In the material below, the lines from the one containing "Where should I" through the one containing "Open a new browser" are to be given again exactly, ends included, and no others.
*** Opening of GIVEN RECORDS ***
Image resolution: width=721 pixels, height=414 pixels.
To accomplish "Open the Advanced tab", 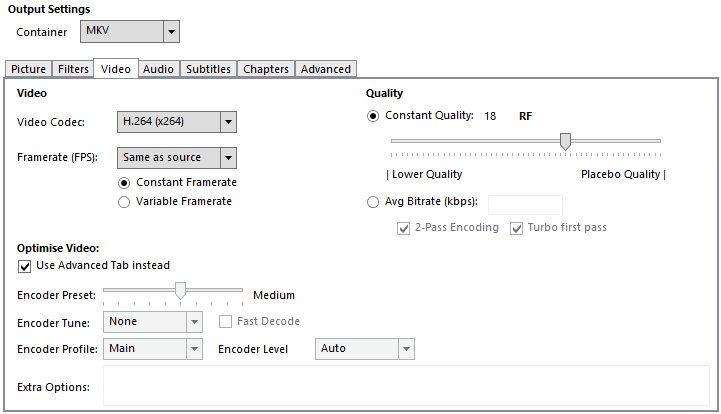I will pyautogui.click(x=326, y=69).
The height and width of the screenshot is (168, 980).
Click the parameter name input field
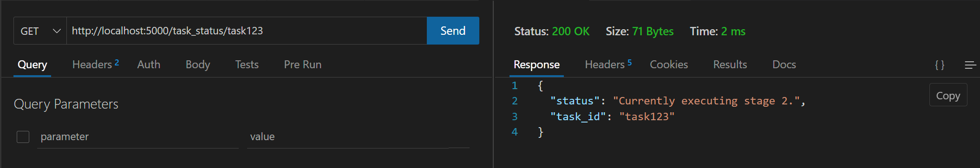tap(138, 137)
*** Close of GIVEN RECORDS ***
*** Opening of GIVEN RECORDS ***
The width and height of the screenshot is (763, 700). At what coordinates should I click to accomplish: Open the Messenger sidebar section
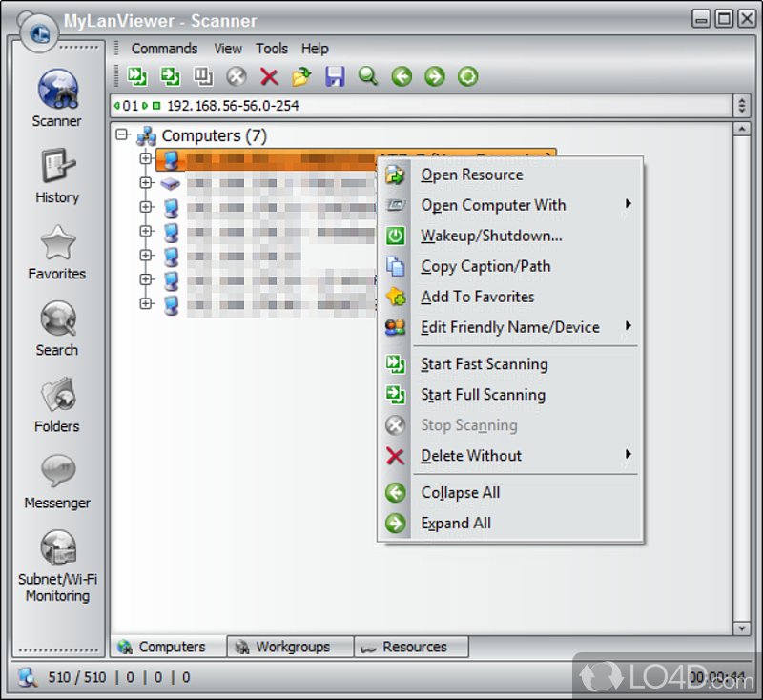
*** Close of GIVEN RECORDS ***
*** Opening of GIVEN RECORDS ***
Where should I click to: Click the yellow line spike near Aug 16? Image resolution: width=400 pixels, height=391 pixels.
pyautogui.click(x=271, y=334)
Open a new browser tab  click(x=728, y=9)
*** Close of GIVEN RECORDS ***
_SOLUTION TO THE EXERCISE_
Where should I click to: Click the yellow line spike near Aug 16? Image resolution: width=400 pixels, height=391 pixels.
pyautogui.click(x=271, y=334)
Open a new browser tab  click(x=728, y=9)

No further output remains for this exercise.